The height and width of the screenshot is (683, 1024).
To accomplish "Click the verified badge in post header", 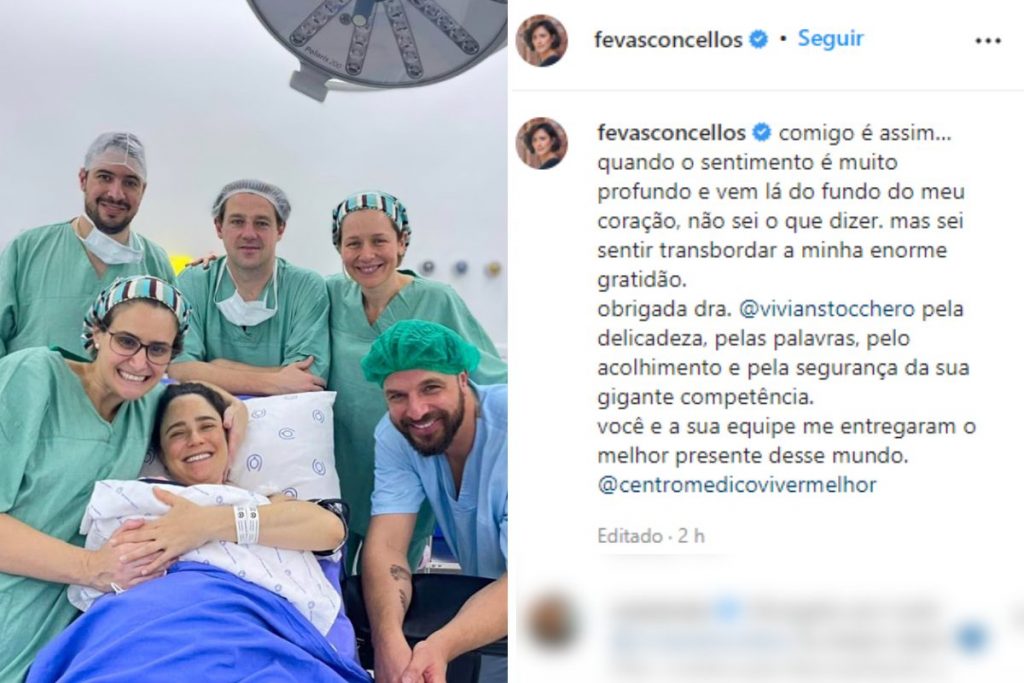I will [758, 40].
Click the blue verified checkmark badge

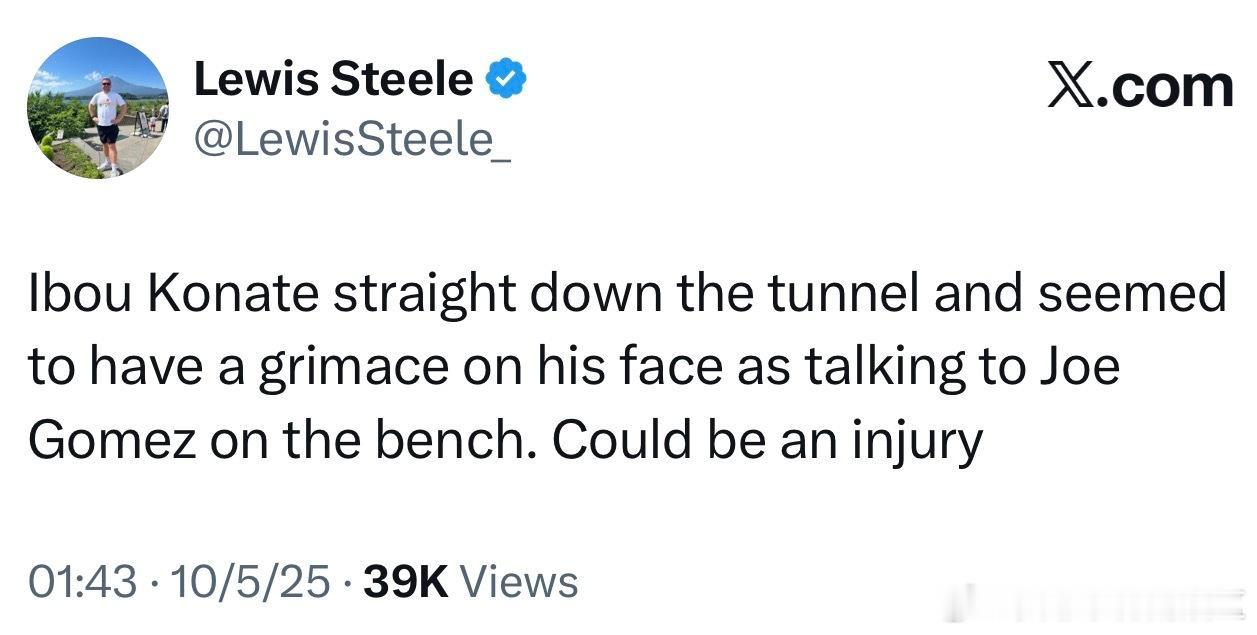pos(507,79)
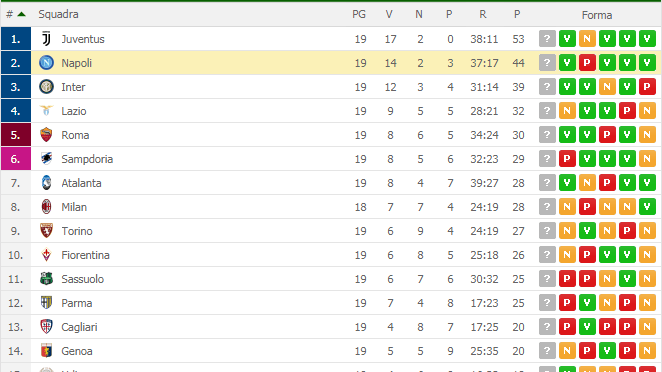The height and width of the screenshot is (372, 662).
Task: Click the Genoa club crest
Action: pyautogui.click(x=46, y=351)
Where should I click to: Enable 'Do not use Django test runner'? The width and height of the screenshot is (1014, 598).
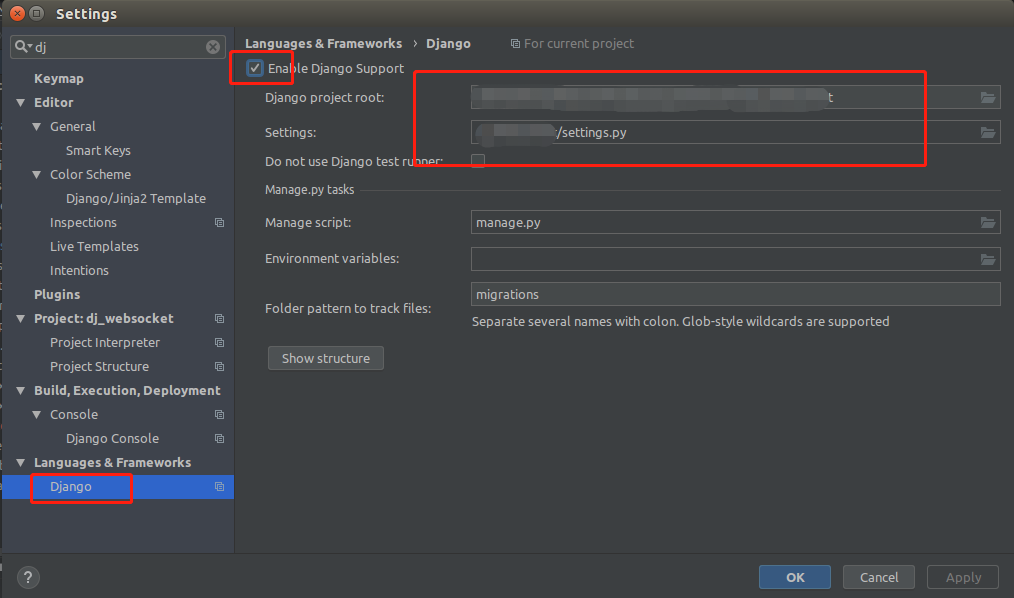[477, 160]
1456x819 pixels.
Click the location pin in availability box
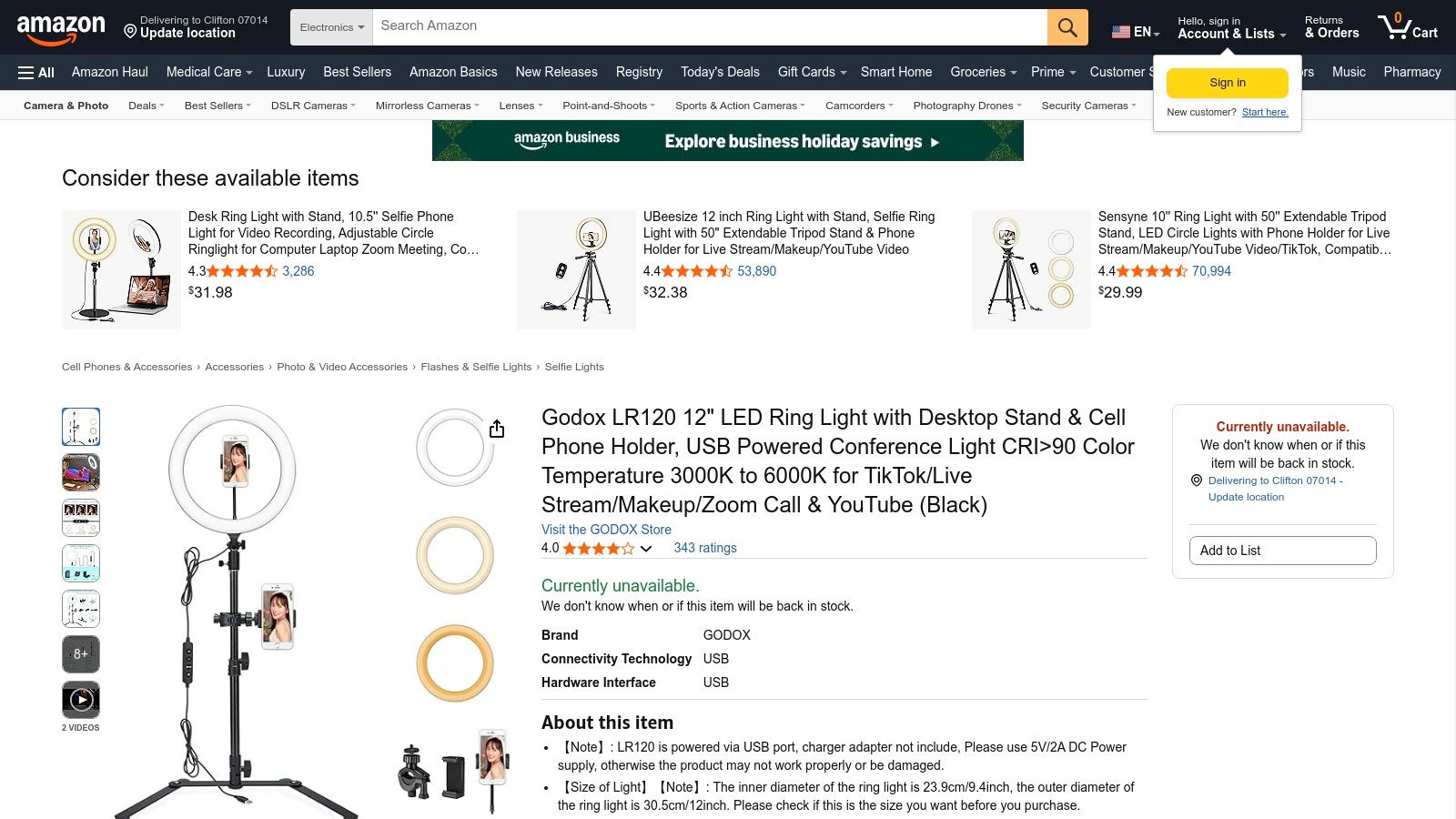coord(1196,480)
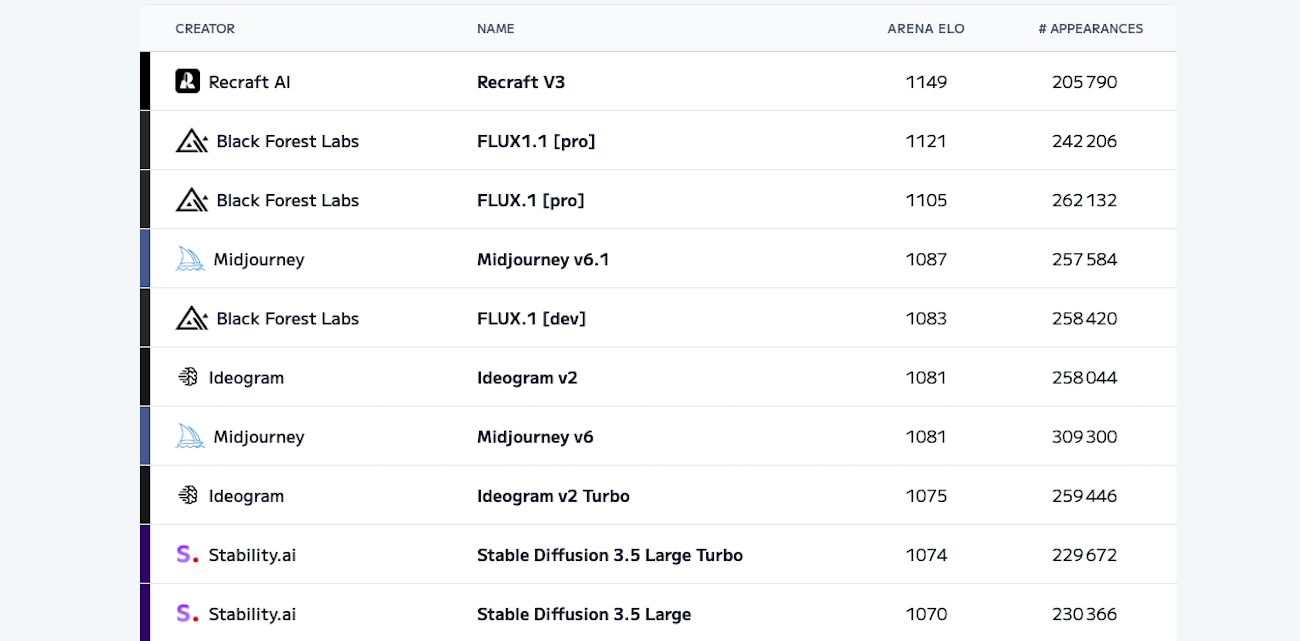
Task: Click the purple color bar of Stable Diffusion 3.5 Large row
Action: point(145,613)
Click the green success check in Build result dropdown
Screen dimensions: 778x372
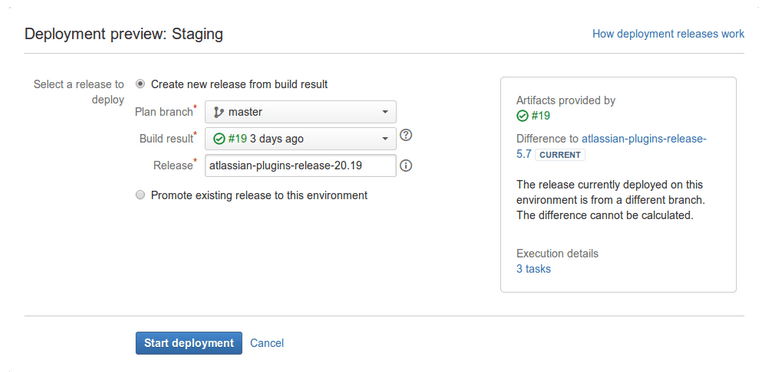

• _Your instructions_
The range runs from the line containing "1456x819 pixels." through the end of the entries; print those lines exactly and leave the pictures out.

• _The completed task_
1456x819 pixels.
Click the location pin in availability box
coord(1196,480)
Task: Click the purple color bar of Stable Diffusion 3.5 Large row
Action: point(145,613)
Click the green success check in Build result dropdown
Screen dimensions: 778x372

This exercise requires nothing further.